→ Exercise requirements
Every record is to be printed exactly as it appears.
======
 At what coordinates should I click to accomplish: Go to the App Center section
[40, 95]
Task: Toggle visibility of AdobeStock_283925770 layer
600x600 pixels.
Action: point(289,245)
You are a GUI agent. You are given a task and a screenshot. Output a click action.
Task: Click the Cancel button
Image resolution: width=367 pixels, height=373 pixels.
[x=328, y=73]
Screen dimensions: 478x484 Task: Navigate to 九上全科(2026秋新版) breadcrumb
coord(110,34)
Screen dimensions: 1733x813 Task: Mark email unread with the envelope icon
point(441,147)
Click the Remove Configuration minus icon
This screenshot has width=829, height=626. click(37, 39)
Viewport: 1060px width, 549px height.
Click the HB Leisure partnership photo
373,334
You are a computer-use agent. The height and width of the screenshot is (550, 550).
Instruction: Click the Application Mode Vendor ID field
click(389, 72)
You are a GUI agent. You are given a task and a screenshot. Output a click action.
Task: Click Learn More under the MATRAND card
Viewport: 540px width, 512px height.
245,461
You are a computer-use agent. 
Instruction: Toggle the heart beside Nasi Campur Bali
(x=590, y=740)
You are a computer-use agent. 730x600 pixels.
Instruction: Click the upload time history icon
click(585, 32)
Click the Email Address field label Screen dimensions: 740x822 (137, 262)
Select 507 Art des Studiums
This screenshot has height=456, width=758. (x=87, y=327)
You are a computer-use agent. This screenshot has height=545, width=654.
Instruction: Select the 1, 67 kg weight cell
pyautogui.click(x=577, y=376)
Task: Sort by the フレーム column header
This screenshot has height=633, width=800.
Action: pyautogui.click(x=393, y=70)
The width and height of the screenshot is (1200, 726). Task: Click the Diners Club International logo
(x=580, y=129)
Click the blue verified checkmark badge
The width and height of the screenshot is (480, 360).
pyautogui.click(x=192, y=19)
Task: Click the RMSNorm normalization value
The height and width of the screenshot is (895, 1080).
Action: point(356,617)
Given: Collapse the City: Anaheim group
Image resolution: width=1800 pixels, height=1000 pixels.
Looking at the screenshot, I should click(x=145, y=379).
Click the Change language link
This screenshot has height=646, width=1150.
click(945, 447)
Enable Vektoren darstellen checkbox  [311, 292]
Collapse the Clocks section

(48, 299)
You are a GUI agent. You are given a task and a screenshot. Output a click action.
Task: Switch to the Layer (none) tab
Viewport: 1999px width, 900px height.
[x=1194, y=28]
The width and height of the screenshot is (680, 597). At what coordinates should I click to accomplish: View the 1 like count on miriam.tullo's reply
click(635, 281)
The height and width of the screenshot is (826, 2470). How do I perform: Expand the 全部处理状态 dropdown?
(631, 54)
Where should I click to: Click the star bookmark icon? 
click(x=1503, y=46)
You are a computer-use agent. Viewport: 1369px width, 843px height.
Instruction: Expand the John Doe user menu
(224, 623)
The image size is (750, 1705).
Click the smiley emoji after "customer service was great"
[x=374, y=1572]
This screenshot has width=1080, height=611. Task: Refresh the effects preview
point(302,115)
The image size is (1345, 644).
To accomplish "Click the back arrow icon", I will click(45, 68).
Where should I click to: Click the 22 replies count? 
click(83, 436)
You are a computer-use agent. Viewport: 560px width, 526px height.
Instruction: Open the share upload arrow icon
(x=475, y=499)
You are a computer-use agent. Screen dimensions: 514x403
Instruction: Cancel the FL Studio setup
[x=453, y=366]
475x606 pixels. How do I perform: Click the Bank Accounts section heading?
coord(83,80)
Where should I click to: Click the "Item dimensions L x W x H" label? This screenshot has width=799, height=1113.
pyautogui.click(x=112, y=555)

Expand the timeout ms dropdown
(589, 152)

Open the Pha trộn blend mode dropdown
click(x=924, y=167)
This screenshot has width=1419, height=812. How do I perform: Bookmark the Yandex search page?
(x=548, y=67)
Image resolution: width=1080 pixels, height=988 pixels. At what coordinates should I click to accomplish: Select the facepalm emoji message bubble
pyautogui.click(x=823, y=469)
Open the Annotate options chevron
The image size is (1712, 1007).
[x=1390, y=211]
======
→ The answer
 At what coordinates should I click to accomplish: Go to the App Center section
[40, 95]
Task: Toggle visibility of AdobeStock_283925770 layer
600x600 pixels.
Action: point(289,245)
You are a GUI agent. You are given a task and a screenshot. Output a click action.
Task: Click the Cancel button
Image resolution: width=367 pixels, height=373 pixels.
[x=328, y=73]
Screen dimensions: 478x484 Task: Navigate to 九上全科(2026秋新版) breadcrumb
coord(110,34)
Screen dimensions: 1733x813 Task: Mark email unread with the envelope icon
point(441,147)
Click the Remove Configuration minus icon
This screenshot has width=829, height=626. click(37, 39)
Viewport: 1060px width, 549px height.
Click the HB Leisure partnership photo
373,334
You are a computer-use agent. The height and width of the screenshot is (550, 550).
Instruction: Click the Application Mode Vendor ID field
click(389, 72)
You are a GUI agent. You are given a task and a screenshot. Output a click action.
Task: Click Learn More under the MATRAND card
Viewport: 540px width, 512px height.
245,461
You are a computer-use agent. 
Instruction: Toggle the heart beside Nasi Campur Bali
(x=590, y=740)
You are a computer-use agent. 730x600 pixels.
Instruction: Click the upload time history icon
click(585, 32)
Click the Email Address field label Screen dimensions: 740x822 (137, 262)
Select 507 Art des Studiums
This screenshot has height=456, width=758. (x=87, y=327)
You are a computer-use agent. This screenshot has height=545, width=654.
Instruction: Select the 1, 67 kg weight cell
pyautogui.click(x=577, y=376)
Task: Sort by the フレーム column header
This screenshot has height=633, width=800.
Action: pyautogui.click(x=393, y=70)
The width and height of the screenshot is (1200, 726). Task: Click the Diners Club International logo
(x=580, y=129)
Click the blue verified checkmark badge
The width and height of the screenshot is (480, 360).
pyautogui.click(x=192, y=19)
Task: Click the RMSNorm normalization value
The height and width of the screenshot is (895, 1080).
Action: point(356,617)
Given: Collapse the City: Anaheim group
Image resolution: width=1800 pixels, height=1000 pixels.
Looking at the screenshot, I should click(x=145, y=379).
Click the Change language link
This screenshot has height=646, width=1150.
click(945, 447)
Enable Vektoren darstellen checkbox  [311, 292]
Collapse the Clocks section

(48, 299)
You are a GUI agent. You are given a task and a screenshot. Output a click action.
Task: Switch to the Layer (none) tab
Viewport: 1999px width, 900px height.
[x=1194, y=28]
The width and height of the screenshot is (680, 597). At what coordinates should I click to accomplish: View the 1 like count on miriam.tullo's reply
click(635, 281)
The height and width of the screenshot is (826, 2470). How do I perform: Expand the 全部处理状态 dropdown?
(631, 54)
Where should I click to: Click the star bookmark icon? 
click(x=1503, y=46)
You are a computer-use agent. Viewport: 1369px width, 843px height.
Instruction: Expand the John Doe user menu
(224, 623)
The image size is (750, 1705).
Click the smiley emoji after "customer service was great"
[x=374, y=1572]
This screenshot has width=1080, height=611. Task: Refresh the effects preview
point(302,115)
The image size is (1345, 644).
To accomplish "Click the back arrow icon", I will click(45, 68).
Where should I click to: Click the 22 replies count? 
click(83, 436)
You are a computer-use agent. Viewport: 560px width, 526px height.
Instruction: Open the share upload arrow icon
(x=475, y=499)
You are a computer-use agent. Screen dimensions: 514x403
Instruction: Cancel the FL Studio setup
[x=453, y=366]
475x606 pixels. How do I perform: Click the Bank Accounts section heading?
coord(83,80)
Where should I click to: Click the "Item dimensions L x W x H" label? This screenshot has width=799, height=1113.
pyautogui.click(x=112, y=555)

Expand the timeout ms dropdown
(589, 152)

Open the Pha trộn blend mode dropdown
click(x=924, y=167)
This screenshot has width=1419, height=812. How do I perform: Bookmark the Yandex search page?
(x=548, y=67)
Image resolution: width=1080 pixels, height=988 pixels. At what coordinates should I click to accomplish: Select the facepalm emoji message bubble
pyautogui.click(x=823, y=469)
Open the Annotate options chevron
The image size is (1712, 1007).
[x=1390, y=211]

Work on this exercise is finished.